--- SET TASK ---
Recast the items below as a numbered list, one line per entry, starting at the line containing "You are a computer-use agent. The" and ending at the line containing "Action: point(983,813)", with both of those lines included and blank lines dropped.

— Start —

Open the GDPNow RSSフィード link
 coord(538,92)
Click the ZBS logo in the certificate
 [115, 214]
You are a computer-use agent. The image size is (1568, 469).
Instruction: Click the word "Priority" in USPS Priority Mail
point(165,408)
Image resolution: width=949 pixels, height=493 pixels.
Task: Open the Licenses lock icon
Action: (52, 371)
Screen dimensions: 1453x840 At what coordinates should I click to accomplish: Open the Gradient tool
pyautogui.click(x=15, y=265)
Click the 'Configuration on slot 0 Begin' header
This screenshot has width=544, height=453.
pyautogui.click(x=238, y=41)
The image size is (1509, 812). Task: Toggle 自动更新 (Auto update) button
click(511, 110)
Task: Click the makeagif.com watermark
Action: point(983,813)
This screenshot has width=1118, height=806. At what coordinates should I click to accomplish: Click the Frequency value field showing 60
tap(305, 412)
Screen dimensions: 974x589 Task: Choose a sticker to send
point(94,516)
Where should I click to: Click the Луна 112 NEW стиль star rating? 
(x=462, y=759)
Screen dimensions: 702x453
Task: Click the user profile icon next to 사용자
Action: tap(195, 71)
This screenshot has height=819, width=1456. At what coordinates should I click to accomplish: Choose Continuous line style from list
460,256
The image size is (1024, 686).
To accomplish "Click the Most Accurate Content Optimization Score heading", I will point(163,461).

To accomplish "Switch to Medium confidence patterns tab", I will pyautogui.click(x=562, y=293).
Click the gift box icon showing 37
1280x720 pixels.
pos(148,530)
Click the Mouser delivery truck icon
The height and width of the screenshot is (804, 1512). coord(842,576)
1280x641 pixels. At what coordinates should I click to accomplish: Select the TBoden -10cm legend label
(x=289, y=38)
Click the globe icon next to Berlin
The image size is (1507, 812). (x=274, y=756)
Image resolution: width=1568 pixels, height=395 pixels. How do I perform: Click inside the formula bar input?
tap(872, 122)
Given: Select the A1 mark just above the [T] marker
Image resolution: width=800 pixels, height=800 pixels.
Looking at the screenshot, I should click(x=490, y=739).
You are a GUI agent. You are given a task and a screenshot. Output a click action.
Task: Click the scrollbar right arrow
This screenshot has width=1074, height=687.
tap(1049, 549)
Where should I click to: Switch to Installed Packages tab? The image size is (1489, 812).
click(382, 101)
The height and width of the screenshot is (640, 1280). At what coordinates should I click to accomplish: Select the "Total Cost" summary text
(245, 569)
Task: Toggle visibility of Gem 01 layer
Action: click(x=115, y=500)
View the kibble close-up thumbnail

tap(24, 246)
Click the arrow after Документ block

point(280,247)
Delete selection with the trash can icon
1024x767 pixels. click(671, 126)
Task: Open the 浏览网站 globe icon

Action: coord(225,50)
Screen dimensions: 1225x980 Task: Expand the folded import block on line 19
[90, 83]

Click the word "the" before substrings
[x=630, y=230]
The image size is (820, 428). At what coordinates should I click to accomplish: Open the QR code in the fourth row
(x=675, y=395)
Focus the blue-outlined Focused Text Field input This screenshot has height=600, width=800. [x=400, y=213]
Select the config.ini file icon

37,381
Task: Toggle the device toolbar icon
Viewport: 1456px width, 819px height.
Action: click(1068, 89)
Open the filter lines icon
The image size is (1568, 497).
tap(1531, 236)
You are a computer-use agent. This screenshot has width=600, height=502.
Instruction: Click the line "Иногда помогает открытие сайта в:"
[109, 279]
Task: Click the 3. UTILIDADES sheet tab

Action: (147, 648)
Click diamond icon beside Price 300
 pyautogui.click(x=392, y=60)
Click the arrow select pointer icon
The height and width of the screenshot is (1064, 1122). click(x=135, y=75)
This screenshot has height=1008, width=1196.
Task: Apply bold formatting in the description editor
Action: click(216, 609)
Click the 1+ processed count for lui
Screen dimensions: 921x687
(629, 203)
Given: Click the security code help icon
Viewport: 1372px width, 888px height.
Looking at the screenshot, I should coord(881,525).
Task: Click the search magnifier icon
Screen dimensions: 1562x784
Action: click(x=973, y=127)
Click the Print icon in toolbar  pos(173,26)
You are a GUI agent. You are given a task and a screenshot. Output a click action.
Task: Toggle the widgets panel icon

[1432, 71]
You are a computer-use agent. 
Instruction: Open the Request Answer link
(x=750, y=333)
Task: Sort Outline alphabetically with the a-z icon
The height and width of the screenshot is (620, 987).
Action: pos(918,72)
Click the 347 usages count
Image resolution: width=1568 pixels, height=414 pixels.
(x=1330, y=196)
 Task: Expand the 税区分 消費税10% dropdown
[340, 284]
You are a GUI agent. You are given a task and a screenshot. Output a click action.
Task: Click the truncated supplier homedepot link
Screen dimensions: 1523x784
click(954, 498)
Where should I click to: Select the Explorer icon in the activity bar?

— End —

--- WRITTEN REPLY ---
1. You are a computer-use agent. The image size is (1568, 469).
2. Instruction: Click the word "Priority" in USPS Priority Mail
3. point(165,408)
4. Image resolution: width=949 pixels, height=493 pixels.
5. Task: Open the Licenses lock icon
6. Action: (52, 371)
7. Screen dimensions: 1453x840 At what coordinates should I click to accomplish: Open the Gradient tool
8. pyautogui.click(x=15, y=265)
9. Click the 'Configuration on slot 0 Begin' header
10. This screenshot has width=544, height=453.
11. pyautogui.click(x=238, y=41)
12. The image size is (1509, 812). Task: Toggle 自动更新 (Auto update) button
13. click(511, 110)
14. Task: Click the makeagif.com watermark
15. Action: point(983,813)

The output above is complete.